Incidentally, how many moves did Anand play last night?

Anonymous said...

Whilst trying hard not to take a specific position on the "is Kramnik a coward?" debate, I really don't think your general line, Justin, holds up. By that i'm referring to equating Kramnik taking quick draws and Anand (I fully agree that if you criticise Kramnik, you've got to criticise Gelfand, and incidentally IMO Aronian in his black game against Anand).

Anand is leading the tournament. There is no onus on him to take risks. Wrt to whether he was "courageous" in his game against Morozevich really depends on the extent to which he personally felt he was taking a risk. Which is something only he really knows.

Comparing a non-risk taking approach from a leader compared to one who is chasing is akin to comparing a team in football who take all their strikers off when 1 or 2 goals up to a team who do so when 1 or 2 goals down.

In both cases they are potentially denying the audience but in a results oriented world, only the team chasing damage limitation can really be justifiably criticised in the generality.

Richard

ejh said...

Anand is leading the tournament. There is no onus on him to take risks

Mmm, but isn't there this argument being put about that Kramnik's under some sort of duty to play more aggressively? Nothing to do with tournament position per se?

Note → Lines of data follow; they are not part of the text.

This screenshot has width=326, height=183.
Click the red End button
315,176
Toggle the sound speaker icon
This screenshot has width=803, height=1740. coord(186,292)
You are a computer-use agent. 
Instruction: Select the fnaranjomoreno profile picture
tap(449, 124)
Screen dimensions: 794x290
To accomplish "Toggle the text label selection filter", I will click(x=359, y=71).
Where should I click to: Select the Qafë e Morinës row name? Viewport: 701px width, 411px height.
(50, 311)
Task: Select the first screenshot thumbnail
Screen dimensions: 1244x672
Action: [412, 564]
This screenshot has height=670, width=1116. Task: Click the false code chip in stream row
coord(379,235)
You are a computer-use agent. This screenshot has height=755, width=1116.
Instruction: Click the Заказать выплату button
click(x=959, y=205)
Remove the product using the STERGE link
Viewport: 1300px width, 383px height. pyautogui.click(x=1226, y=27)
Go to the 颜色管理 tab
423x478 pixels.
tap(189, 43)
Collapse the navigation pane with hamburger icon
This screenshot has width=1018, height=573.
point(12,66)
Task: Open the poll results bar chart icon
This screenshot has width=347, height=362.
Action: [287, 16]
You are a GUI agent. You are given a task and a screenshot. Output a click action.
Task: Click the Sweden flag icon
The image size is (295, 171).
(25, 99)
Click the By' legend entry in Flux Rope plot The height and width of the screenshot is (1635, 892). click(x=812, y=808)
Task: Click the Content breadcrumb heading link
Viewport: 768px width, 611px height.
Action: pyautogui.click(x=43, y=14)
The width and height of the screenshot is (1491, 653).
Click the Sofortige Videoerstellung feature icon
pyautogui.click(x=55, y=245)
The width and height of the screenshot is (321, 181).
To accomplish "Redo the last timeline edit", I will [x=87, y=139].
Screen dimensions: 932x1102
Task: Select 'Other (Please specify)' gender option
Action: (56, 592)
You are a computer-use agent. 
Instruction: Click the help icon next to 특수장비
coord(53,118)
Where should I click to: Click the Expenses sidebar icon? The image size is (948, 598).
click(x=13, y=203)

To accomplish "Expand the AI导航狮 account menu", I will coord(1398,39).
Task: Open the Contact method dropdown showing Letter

Whereas if we're talking about tournament tactics, isn't Kramnik just as entitled as Anand to think that playing for a win with Black might in given circumstances not be the right tactic?

After all, a team that's a goal down doesn't necessarily shove everybody up front when the other side has a corner, does it?

Of course it's reasonable to ask - had Kramnik given up the ghost? He may well have, but I don't think we can draw that conclusion on the basis of him selecting the Petroff in that particular game with Black.

In a way, that's again what I mean about the interpretation suiting the narrative. Because everybody thinks ah, the Petroff, that's a boring cowardly opening. Well, it's a draw if White wants it to be. But then again - Kramnik had a ding-dong battle with Gelfand last night and everybody will think that that's better, the Semi-Slav is a real opening. But suppose White had played 3.cxd5?